Gelsolin as a diagnostic biomarker in non-small cell lung Cancer.

Lung cancer is a major cause of cancer-related death, and its outcome is heavily reliant on the stage of diagnosis and biological heterogeneity. To enhance the imaging and tissue-based methodologies employed in risk stratification, indeterminate triage of pulmonary nodules, prognosis, and treatment monitoring, the integration of laboratory biomarkers is essential. Gelsolin (GSN) is a protein that binds to both calcium and actin, playing a crucial role in cytoskeletal remodelling, apoptosis, and intracellular signalling. It can be quantified in tumor tissues and biofluids using clinically scalable platforms.

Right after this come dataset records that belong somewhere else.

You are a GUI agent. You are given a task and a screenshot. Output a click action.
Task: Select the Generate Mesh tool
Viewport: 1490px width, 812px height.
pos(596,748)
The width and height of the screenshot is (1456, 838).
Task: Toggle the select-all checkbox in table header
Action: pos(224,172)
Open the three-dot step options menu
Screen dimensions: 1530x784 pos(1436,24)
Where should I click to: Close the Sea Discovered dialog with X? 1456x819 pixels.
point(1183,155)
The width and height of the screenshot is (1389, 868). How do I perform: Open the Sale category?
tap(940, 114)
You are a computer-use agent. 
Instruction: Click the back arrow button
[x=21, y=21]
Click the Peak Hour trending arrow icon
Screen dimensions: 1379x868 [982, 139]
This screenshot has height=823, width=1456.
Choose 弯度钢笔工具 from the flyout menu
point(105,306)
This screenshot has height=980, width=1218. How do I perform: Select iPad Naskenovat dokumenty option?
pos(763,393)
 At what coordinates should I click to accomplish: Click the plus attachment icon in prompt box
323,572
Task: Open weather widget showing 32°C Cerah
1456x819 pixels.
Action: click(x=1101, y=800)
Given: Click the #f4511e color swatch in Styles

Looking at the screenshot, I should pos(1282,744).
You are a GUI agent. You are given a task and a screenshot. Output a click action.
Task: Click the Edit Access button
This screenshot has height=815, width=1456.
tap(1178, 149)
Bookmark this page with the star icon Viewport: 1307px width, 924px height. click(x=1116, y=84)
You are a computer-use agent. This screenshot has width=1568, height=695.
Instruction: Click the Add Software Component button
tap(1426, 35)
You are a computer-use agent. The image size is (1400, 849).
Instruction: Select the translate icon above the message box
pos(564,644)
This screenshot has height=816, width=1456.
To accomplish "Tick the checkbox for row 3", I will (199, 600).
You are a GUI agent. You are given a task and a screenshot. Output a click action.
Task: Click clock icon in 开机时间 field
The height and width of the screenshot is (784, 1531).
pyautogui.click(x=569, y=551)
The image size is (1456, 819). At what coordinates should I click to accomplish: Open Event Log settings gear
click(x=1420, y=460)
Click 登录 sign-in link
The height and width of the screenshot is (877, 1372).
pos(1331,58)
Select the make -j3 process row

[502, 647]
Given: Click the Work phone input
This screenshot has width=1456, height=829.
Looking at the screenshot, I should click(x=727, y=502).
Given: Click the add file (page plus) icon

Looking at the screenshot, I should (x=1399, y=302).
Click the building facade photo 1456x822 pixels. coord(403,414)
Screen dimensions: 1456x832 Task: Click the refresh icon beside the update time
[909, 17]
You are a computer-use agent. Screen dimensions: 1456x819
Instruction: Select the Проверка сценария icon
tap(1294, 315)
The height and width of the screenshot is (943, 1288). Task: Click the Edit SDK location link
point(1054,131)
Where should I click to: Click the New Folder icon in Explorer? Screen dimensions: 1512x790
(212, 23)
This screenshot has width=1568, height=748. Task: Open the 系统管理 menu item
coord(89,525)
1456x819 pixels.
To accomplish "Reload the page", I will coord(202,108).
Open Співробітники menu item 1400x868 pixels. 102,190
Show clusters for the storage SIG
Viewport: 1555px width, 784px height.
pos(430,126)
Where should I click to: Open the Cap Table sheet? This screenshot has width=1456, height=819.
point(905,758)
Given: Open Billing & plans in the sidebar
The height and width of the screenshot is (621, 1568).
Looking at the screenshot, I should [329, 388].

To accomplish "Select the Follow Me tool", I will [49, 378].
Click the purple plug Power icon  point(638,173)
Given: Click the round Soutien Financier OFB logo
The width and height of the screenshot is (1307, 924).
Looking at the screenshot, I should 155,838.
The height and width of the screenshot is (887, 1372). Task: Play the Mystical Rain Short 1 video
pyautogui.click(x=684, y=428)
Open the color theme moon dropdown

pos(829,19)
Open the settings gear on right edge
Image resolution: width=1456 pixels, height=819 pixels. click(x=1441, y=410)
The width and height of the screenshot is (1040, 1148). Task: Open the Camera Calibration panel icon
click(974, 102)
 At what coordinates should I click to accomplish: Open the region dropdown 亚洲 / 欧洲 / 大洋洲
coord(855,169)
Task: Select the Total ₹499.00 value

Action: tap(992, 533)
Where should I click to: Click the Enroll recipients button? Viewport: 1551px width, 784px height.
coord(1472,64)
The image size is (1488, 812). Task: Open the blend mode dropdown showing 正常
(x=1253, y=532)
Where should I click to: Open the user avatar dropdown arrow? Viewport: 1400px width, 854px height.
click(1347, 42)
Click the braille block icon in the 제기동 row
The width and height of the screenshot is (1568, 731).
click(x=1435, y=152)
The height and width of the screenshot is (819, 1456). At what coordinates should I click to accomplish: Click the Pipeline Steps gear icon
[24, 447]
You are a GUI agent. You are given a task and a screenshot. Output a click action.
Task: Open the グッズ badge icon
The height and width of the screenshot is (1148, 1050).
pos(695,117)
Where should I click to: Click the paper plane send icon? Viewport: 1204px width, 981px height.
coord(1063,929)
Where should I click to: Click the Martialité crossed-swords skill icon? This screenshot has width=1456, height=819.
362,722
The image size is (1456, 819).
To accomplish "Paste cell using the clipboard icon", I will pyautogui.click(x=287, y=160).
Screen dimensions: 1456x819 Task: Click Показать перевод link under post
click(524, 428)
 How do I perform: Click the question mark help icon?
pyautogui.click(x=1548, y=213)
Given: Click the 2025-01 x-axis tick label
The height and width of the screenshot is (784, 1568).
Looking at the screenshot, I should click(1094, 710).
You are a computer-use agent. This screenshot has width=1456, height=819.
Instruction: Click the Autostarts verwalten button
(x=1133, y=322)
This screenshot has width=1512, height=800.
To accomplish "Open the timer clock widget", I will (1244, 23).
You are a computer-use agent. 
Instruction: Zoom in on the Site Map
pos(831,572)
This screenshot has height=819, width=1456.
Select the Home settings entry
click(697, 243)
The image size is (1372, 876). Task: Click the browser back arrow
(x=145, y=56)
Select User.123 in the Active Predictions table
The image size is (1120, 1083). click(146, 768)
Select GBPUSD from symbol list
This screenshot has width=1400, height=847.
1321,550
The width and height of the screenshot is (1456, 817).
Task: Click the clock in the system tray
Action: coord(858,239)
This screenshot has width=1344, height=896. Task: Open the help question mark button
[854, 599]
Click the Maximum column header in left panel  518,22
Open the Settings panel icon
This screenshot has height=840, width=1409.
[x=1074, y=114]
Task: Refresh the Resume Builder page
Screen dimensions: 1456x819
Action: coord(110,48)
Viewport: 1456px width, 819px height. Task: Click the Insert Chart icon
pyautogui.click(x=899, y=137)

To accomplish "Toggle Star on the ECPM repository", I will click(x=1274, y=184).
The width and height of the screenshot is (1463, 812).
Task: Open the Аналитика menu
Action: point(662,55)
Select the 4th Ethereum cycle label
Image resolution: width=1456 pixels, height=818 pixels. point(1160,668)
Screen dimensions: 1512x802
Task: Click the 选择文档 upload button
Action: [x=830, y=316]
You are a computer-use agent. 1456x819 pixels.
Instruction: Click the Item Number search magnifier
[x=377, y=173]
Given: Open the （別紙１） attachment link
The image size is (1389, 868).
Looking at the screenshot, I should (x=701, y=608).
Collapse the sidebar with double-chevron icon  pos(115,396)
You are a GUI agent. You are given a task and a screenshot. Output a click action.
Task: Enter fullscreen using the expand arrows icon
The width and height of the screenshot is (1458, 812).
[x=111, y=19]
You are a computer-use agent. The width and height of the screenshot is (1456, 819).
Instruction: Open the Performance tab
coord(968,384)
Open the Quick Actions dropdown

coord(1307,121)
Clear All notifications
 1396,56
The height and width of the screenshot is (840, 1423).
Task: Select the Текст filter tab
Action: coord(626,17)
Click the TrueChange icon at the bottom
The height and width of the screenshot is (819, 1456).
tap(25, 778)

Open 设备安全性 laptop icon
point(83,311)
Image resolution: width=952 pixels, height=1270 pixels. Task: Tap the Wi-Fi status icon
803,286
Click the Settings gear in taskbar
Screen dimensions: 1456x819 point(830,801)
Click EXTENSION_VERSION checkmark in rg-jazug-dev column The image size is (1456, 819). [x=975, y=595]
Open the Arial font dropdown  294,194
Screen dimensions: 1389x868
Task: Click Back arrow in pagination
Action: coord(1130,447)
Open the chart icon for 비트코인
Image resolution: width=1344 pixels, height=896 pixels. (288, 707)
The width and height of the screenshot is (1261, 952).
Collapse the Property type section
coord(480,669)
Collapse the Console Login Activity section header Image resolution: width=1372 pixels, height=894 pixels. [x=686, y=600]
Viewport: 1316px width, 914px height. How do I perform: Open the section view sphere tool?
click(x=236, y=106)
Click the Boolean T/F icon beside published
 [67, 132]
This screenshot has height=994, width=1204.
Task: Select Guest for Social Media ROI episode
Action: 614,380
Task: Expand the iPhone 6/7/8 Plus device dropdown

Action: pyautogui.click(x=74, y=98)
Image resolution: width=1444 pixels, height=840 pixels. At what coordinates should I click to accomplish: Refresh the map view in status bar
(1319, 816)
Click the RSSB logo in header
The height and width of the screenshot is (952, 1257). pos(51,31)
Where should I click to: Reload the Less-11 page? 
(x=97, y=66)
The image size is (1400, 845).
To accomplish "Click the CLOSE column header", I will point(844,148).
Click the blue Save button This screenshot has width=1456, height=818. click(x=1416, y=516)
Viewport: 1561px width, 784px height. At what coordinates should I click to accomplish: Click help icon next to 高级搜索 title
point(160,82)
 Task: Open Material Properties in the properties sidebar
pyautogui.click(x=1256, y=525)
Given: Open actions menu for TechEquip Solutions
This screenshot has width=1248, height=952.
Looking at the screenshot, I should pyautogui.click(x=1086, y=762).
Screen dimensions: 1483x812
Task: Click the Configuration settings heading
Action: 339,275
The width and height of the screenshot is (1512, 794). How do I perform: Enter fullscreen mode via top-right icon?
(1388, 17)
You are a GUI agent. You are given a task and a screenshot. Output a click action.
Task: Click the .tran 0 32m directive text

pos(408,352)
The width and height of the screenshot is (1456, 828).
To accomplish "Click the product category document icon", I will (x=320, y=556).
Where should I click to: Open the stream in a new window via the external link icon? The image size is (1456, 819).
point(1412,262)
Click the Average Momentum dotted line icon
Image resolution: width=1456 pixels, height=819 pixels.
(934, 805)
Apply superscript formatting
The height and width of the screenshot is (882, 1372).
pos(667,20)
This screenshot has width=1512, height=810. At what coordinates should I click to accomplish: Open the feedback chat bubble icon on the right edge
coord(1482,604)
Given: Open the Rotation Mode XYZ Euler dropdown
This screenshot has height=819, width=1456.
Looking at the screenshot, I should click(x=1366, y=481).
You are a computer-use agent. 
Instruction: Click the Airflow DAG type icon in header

The initiation, invasion, and metastatic progression of non-small cell lung cancer (NSCLC) have been linked to altered expression of tissue gelsolin (GSN) and a reduction in plasma gelsolin (pGSN) levels, which exhibit an opposite directional change. This necessitates compartment-specific interpretation and control of inflammatory confounders. This review incorporates mechanistic and translational evidence on GSN in NSCLC, summarizing the biology of isoforms, actin complexes, pre-analytical variables, analytical platforms, and clinical evidence on the application of diagnostic, prognostic, and monitoring biomarkers. Specific attention is given to confounding diseases, including chronic obstructive pulmonary disease, infection, smoking, and critical illness, which alter pGSN levels and preclude its use as a diagnostic marker. We propose a framework to integrate tissue and circulating GSN biology, alongside the preanalytical and analytical standardization requirements and the necessary actions to implement GSN as an auxiliary, mechanism-based biomarker in clinical chemistry. This includes standardized measurands, commutable calibrators, multicenter validation, and positioning within low-dose lung cancer care pathways.